俺や義父のように慣れた人間は雪南の言葉を聞き流すが、須賀は寒気を感じて身震いをし、彩里は鼻息を更に荒くして牙を剥く。


「弟はまだ元服したばかりの幼子なのです。姉として冬を乗り切る為に出来る事をしてやりたいと願う事が、この黒崎では許されないと申すのかっ!?」


最もらしい事を述べてはいるが見苦しいとしか思えない。

冷ややかな目で彩里を見る雪南がクッと鼻で笑う。


「黒崎様っ!」


彩里の怒りの矛先は義父へ向けられる。

これに対して羽多野が殺気を放ち義父の後ろで刀に手を掛ける。


「由は…、そんなに切羽詰まった状況か?」


何事にも動じない義父がゆったりとした口調で確認する。


「節約という言葉を各地の領主が理解をしていれば、早々に問題になるレベルの話ではごさいません。」


義父の質問に対しては雪南も穏やかな口調に変えて答える。


「節約か…。」

「由は民から搾取する治め方を未だに行う国…、民の働き手が先の西元での戦により大幅に失われた今は、民に搾取する物が何も無いというだけの状況であり、その搾取を控えて民が落ち着きを戻すまでの時間を与えれば良いだけの事…。それを姫は何もわかっておりませぬ。
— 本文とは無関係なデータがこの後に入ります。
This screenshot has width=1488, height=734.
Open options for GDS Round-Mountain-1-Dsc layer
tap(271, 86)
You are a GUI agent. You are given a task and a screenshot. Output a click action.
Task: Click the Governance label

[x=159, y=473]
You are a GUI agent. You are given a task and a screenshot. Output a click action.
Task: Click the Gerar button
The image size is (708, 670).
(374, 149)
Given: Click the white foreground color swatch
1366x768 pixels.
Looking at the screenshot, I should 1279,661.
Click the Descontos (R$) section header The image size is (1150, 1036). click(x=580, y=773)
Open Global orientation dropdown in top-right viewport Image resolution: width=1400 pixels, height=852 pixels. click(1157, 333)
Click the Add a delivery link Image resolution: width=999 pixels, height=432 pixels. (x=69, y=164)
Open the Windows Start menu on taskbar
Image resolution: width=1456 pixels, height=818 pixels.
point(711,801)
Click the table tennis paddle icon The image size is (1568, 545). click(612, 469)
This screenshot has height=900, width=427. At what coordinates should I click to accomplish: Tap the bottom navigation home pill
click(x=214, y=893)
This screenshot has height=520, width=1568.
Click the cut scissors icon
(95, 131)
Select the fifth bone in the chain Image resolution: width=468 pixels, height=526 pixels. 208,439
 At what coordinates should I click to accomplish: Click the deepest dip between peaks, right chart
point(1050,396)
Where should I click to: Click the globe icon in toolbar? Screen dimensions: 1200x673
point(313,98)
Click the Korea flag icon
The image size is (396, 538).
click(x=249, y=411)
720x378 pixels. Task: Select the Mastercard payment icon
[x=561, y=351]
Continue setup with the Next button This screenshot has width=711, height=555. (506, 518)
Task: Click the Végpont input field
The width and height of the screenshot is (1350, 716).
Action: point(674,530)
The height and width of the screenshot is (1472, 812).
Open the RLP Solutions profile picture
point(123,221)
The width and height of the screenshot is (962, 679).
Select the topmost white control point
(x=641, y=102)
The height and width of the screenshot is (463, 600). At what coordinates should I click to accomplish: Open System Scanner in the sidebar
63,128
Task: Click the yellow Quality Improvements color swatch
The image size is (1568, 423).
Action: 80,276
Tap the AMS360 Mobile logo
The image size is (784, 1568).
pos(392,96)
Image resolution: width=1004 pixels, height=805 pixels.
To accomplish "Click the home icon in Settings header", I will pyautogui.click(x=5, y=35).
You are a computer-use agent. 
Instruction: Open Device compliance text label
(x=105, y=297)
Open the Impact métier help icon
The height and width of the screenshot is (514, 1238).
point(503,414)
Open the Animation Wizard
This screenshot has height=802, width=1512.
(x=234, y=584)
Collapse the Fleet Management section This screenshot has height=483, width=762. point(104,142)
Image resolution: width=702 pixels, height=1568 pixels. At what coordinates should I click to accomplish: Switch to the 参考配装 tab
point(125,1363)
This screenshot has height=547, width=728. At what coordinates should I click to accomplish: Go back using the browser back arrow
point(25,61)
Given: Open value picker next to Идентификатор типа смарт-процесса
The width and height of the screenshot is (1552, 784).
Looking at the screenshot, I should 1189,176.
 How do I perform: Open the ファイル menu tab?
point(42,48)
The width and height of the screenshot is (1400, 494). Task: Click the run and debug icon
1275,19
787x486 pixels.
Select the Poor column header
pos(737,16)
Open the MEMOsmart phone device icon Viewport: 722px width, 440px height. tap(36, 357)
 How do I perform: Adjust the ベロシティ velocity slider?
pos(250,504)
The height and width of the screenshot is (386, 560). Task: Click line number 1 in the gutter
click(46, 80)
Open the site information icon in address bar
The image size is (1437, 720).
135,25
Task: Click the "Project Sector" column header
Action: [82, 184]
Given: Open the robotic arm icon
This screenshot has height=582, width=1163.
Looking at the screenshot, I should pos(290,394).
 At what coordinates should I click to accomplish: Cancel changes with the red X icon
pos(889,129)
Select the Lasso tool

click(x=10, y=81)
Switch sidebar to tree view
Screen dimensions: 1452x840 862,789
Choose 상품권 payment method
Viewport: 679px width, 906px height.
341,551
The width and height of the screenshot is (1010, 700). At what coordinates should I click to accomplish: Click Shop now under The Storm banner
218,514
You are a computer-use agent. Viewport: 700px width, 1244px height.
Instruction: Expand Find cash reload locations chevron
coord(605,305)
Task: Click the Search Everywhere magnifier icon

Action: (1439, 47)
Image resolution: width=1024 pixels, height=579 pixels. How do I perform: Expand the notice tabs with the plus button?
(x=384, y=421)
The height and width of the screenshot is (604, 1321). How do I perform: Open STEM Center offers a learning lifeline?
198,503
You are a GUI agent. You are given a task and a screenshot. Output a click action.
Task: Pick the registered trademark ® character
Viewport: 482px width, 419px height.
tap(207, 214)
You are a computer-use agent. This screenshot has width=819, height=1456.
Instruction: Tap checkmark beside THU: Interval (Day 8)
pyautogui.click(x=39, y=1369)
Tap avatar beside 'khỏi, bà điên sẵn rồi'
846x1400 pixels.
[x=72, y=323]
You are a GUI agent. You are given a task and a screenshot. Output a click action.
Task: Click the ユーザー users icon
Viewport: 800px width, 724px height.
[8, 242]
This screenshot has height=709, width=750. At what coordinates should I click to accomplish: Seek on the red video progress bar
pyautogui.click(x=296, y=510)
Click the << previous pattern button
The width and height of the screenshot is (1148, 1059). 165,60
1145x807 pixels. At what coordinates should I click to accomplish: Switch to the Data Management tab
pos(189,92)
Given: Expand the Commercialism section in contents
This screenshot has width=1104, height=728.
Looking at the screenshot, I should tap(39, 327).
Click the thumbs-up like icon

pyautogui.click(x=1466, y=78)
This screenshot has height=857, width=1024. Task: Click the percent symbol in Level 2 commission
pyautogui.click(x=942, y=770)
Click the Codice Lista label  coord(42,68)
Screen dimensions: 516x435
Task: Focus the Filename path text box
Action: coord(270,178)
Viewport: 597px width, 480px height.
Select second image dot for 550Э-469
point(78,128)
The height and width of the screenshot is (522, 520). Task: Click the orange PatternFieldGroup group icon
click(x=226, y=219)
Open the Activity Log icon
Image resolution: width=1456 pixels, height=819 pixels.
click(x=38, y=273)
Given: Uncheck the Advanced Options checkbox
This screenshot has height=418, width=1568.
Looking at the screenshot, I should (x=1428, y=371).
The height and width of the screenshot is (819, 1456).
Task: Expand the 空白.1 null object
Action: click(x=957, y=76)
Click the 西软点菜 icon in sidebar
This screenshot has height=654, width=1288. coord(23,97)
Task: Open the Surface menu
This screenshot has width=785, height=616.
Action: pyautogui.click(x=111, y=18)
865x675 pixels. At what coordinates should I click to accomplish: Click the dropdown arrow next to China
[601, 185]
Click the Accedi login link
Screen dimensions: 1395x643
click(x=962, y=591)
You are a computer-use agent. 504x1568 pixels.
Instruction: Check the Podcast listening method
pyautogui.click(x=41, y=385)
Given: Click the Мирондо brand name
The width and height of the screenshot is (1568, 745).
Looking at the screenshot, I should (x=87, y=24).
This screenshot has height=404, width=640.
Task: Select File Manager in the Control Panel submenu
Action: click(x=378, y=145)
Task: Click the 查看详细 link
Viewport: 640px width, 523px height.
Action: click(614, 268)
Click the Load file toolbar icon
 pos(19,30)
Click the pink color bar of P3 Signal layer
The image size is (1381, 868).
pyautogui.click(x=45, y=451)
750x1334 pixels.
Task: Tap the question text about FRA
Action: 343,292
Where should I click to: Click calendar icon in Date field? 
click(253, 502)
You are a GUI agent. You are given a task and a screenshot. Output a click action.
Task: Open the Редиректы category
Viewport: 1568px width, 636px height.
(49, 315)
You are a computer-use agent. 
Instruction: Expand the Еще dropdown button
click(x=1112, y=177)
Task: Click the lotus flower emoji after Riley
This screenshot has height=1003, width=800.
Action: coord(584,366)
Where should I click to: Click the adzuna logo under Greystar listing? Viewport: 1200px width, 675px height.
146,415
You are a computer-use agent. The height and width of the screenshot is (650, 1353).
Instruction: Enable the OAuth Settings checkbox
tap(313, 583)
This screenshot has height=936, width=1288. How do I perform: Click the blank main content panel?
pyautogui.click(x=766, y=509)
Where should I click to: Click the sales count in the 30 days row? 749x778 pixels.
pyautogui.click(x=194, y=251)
」


義父に説明をする雪南の言葉を遮るように彩里が身を乗り出す。


「私は笹川の姫であり、黒崎の家臣の方々よりも自分の民の状況は理解をしております。弟からの文で今では民が領地を捨てようとまでしてる有り様だと報告が…。」

「逃げ出したくなるほどの搾取をするからだ。」

「しかし、笹川に仕える兵士の生活を守るには…。」


雪南と彩里の水掛け論に義父が呆れた顔をする。